This is it. Now is the time when we will see whether or not these Minnesota Twins are for real. While yesterday's 4-3 loss to the Mariners (the second straight such loss) may have ended on a couple of flukey plays, the fact still remains that it was still a loss, yet another against a bad team. The Twins now have a record of 62-51, three games ahead of the Indians (60-55) and five games ahead of the White Sox (56-55). I'm just about ready to write off the White Sox, who have been struggling to score runs with their best two hitters (Magglio Ordonez and Frank Thomas) on the disabled list. Since these two guys are probably out for the remainder of the season, and since the Sox pitching was never that good in the first place, I highly doubt that the South Siders will make much noise in the AL Central Division race.
The Indians, on the other hand, are a completely different story. This is a young team that is fiery, plays hard, and is hungry to win. The same formula allowed the 2001 Twins to win 85 games and set the stage for back-to-back playoff appearances. However, this Indians team has much more talent than the Twins of three years ago. First of all, they hit the snot out of the ball. Victor Martinez (18 HRs, 84 RBIs, .885 OPS) and North Dakota native Travis Hafner (22 HRs, 88 RBIs, 1.007 OPS) are having breakout seasons. They are two of the best young hitters in the game right now and pose a formidable threat in the middle of the Cleveland lineup. Matt Lawton is also having a nice comeback season for the Indians after suffering from various injuries the past few years. Twins castoff Casey Blake is having a solid year and is outhitting Corey Koskie by a very large margin. Even veterans Omar Vizquel and Ronnie Belliard are enjoying offensive renaissances as members of this Cleveland team.
As unimpressive as the Twins' hitting has been this season, Cleveland's pitching has been perhaps even LESS impressive, if that's even possible. Cleveland has a team ERA of 4.86, third-worst in the American League (the Twins are first in the AL with a 4.04 team ERA). Their starting rotation has had two solid starters this year: ace C.C. Sabathia (9-6, 3.77) and undeserving All-Star Jake Westbrook (10-5, 3.61). After that, it seems to go downhill pretty fast. Lefty Cliff Lee has 10 wins and was pretty effective until the last six weeks or so, and his season ERA is an unimpressive 4.77. The Indians are also sending out Scott Elarton and Chad Durbin every five days, which certainly doesn't say much about their starting rotation. I'll take an inconsistent Kyle Lohse and a washed-up Terry Mulholland over those two any day.
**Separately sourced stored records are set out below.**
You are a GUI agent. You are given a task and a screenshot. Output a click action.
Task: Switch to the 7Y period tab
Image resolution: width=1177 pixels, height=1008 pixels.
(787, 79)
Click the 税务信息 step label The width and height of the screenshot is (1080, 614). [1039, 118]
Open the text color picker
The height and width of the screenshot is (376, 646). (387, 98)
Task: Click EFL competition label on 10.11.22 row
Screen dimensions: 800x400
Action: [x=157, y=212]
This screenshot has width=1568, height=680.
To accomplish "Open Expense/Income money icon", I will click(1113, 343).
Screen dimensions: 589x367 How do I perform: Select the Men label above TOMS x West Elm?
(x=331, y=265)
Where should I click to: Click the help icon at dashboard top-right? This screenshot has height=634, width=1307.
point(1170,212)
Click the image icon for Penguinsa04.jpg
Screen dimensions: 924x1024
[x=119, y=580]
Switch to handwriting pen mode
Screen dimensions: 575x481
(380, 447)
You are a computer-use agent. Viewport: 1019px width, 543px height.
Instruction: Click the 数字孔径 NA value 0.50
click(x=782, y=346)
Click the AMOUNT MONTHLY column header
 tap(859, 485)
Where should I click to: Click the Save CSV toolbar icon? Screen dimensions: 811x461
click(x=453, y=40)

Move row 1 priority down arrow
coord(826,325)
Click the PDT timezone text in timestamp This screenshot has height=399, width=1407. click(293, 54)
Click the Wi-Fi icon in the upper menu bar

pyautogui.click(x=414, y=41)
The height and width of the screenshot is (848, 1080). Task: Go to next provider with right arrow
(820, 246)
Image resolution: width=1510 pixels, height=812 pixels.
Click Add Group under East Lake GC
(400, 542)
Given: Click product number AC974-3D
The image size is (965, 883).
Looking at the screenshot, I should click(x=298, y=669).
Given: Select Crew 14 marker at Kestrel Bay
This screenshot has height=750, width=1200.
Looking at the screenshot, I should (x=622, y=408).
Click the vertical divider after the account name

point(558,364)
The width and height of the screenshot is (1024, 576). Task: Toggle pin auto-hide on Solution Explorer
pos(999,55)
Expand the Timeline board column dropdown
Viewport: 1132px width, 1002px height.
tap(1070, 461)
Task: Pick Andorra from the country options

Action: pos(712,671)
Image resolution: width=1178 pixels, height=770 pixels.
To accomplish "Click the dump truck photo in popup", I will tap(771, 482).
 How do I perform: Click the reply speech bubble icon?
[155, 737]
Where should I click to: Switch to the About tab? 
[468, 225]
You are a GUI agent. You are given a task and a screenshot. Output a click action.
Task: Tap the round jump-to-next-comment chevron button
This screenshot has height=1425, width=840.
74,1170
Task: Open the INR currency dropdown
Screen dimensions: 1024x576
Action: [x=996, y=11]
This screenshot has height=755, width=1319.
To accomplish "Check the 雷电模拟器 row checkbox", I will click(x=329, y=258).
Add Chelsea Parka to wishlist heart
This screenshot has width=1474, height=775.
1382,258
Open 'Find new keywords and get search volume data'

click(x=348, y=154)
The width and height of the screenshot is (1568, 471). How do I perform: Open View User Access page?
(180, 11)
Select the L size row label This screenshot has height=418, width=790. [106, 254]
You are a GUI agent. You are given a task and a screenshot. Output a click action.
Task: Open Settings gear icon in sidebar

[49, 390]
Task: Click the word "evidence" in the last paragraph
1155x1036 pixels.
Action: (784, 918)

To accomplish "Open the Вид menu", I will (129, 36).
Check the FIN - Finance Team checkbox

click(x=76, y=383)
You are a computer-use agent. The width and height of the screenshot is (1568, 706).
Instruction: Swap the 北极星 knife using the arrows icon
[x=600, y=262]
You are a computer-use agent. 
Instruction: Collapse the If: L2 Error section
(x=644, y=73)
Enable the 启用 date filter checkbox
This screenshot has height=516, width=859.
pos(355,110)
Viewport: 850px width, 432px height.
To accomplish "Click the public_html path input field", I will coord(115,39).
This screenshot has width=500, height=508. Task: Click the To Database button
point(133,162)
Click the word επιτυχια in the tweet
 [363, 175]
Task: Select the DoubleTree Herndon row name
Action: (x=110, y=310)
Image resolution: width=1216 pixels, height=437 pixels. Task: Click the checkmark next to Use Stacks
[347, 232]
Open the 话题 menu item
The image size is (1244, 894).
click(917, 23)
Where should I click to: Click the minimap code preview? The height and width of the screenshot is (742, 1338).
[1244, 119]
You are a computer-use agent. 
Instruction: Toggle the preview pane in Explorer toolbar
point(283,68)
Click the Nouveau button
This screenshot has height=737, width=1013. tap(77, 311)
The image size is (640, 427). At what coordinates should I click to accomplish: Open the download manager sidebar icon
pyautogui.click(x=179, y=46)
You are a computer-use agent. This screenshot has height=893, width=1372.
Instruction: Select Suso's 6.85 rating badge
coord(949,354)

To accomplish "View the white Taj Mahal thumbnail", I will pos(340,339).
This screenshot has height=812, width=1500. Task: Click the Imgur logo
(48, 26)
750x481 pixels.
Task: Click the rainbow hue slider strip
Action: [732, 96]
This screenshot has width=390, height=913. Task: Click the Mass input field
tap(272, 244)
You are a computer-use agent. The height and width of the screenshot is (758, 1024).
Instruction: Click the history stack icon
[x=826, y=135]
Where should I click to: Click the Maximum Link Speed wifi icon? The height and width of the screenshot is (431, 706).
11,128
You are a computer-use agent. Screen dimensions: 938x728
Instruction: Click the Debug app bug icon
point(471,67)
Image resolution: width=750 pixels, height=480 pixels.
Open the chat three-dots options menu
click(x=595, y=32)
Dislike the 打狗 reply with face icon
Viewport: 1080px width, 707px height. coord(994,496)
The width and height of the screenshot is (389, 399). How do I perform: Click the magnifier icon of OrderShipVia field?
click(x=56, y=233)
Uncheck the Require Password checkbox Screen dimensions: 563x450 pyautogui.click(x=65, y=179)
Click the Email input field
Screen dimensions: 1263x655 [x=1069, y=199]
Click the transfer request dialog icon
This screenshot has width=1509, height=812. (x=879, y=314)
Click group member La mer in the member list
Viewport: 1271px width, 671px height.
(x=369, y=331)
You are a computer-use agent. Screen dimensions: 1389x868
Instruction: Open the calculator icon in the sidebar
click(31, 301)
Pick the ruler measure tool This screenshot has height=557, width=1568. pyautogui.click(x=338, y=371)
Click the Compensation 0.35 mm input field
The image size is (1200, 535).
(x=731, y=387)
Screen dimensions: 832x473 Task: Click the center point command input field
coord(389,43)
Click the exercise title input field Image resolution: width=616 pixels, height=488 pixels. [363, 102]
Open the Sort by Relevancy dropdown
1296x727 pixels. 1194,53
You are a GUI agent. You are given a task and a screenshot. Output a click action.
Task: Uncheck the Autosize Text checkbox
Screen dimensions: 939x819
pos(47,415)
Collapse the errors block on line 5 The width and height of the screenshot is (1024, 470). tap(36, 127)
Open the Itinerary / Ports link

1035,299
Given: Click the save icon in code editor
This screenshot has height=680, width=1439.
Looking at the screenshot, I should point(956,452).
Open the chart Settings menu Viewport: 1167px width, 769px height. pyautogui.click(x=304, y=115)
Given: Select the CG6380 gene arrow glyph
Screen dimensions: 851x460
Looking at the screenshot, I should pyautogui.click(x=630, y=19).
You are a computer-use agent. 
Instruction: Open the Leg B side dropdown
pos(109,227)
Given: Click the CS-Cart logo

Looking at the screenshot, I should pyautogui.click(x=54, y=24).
The Indian's bullpen is where the Twins really have a marked advantage on their pursuers from Ohio. The Indians have blown and astounding 24 saves this season and their bullpen has an ERA of 5.32 and a WHIP of 1.53. By comparison, the Twins' bullpen has blown just 9 saves this season (6 by Fultz and Romero) and has an ERA of 3.71. If the Indians had even an average bullpen they would have overtaken our Twins long ago. The recent return of Bob Wickman has brought some stability to the closer's role for Cleveland (he's 6 for 7 in save opportunities) but that doesn't change the fact that this bullpen has cost this team many many victories this season.
However, I digress from the matter at hand: the Seattle Mariners. I'm willing to dismiss the past seven games; let's pretend they don't matter that much. The Twins are still in first place by three full games, they still play a last-place team this afternoon, and they still have the best pitcher in the American League on the mound to face said last-place team. Things may look a bit bleak right now, but there is no reason to think that another patented Johan-esque performance won't turn everything back around.
I hate to say this on August 12, but today's series finale is a must-win game for the Twins. Because they are such a streaky team, they need to gain a little momentum as they head into Cleveland for a key three-game series this upcoming weekend. As I've discussed in this post, Cleveland is a team with some definite strengths (hitting) and weaknesses (pitching). On the surface, the Twins appear to match up quite well with the Indians, whom they have beaten four times in six games already this season. But championships aren't won and lost on paper--they're won on the playing field. We'll just have wait and see what happens.
Thanks for stopping by Twins Chatter today. Our readership numbers seem to be leveling out, which is good. Tomorrow I'll have some reactions to Thursday's game as well as an extensive preview of this weekend's big series against the second-place Indians. So long, everybody.